To resolve the issue, I put the the scrollTop() method (used to return the user to the previous position on the underlying page) inside a requestAnimationFrame function. The result isn't perfect (content can be screen scrolling for a fraction of as section), but it is a much better result than an entire page flash.
This isn't a specific JS code issue, but more the way iOS deals with JS that is causing more problems on my site than most others.
On iOS only (it doesn't happen on Android) if I'm natively scrolling (up/down) and then try to activate some JS just before the scroll has finished (very quickly) then it completely ignores the JS.
I believe that Apple do this so that the UX always remains priority (don't let any crappy JS slow down the user), but in this case it's just a very simple piece of JS that I want to allow to run.
As an example, if a user is scrolling and then quickly presses a tab at the top of the screen that opens a fixed navigation panel then it won't register if the native scroll is still happening. If they press it again (the scroll has finished) then it works.
I'm also using a JS slider to scroll horizontally through images and if I try to scroll left/right just before the native up/down scroll has finished it sort of jumps and isn't good UX. I think it's prioritising the native scroll but still activating the horizontal scroll with some sort of delay.

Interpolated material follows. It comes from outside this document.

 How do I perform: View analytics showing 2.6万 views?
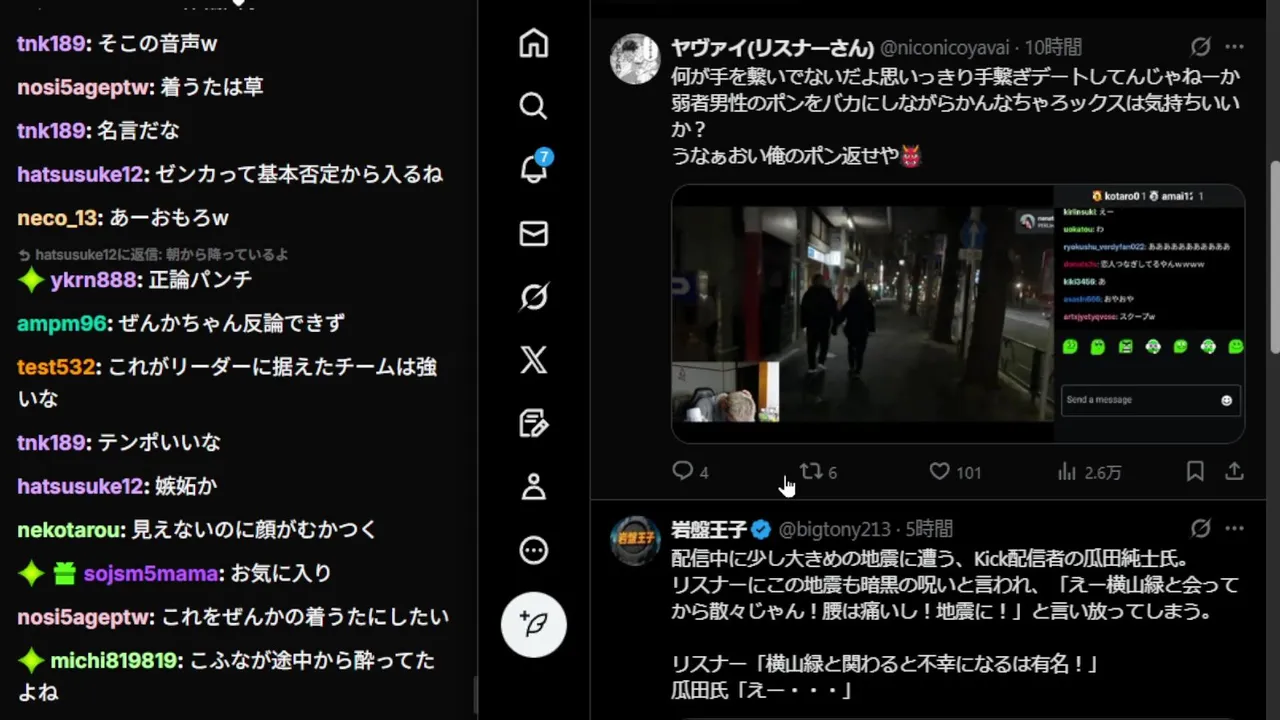pyautogui.click(x=1089, y=472)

It's not a massive problem, but not perfect. If everybody slowly navigated the site and waited for the native scroll to come to a complete stop, it would be great. But of course people won't do this.
I don't think preventing the default behaviour will do anything. I have tried to take over the native scroll before on iOS and I just don't think you can.

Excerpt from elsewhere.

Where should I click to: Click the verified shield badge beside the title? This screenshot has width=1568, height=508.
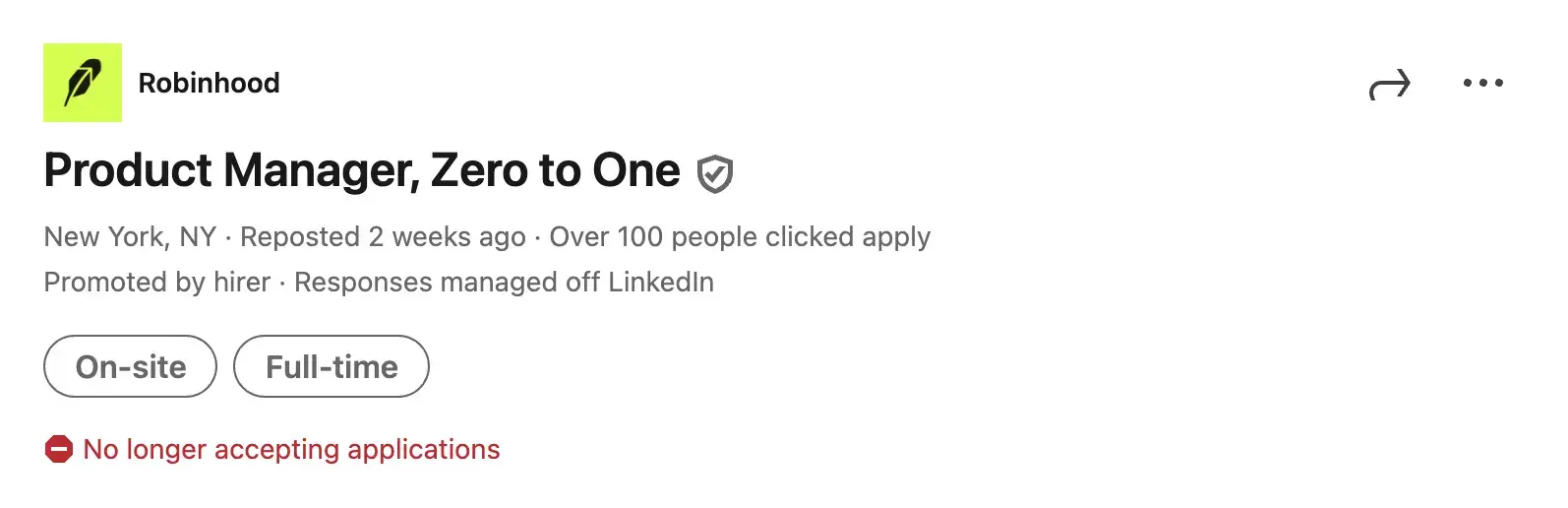pyautogui.click(x=715, y=173)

I think this may actually happen on many sites. I've just tried to find a good example by visiting stackoverflow.com on an iPhone and if you scroll quickly and then quickly hit a link before the scroll has finished it won't register. I don't think text links are as big a UX issue though, but a horizontal slider and big 'open menu' button at the top are much more likely to be hit quickly before the native scroll has ended (as you don't need to read something before you press it, like with text links).
I have various JS scripts on a site that would benefit from this being improved in iOS, so if I can understand a way around it, why it happens, what is going on, then I can apply individual fixes to each of those scripts.
Thanks.
The problem is not that iOS ignores javascript while scrolling (more precisely, while the scroll momentum is active). The problem is that, while that happens, iOS does not really register the position change of elements on the screen. In fact, if you have a handler attached to the scroll event, it will stop firing the moment you stop touching the screen, and then will fire just once when the scrolling stops.
Consequence? You think you're touching a link, but you aren't. The image on the screen has moved up or down, but, to the broswer, everything is on the same position, so, actually, you aren't touching anything (or are touching something different). I got very annoyed when I found this behaviour because, in my case, my page is full of images that are links to a gallery ... and if you touch them while scrolling, the gallery opens showing you not the image you touched, but another (The one that really was on that position when your fingers stopped touching the screen).
Is there a workaround? The only one that I know of is disabling the scroll momentum, but you lose scrolling performance.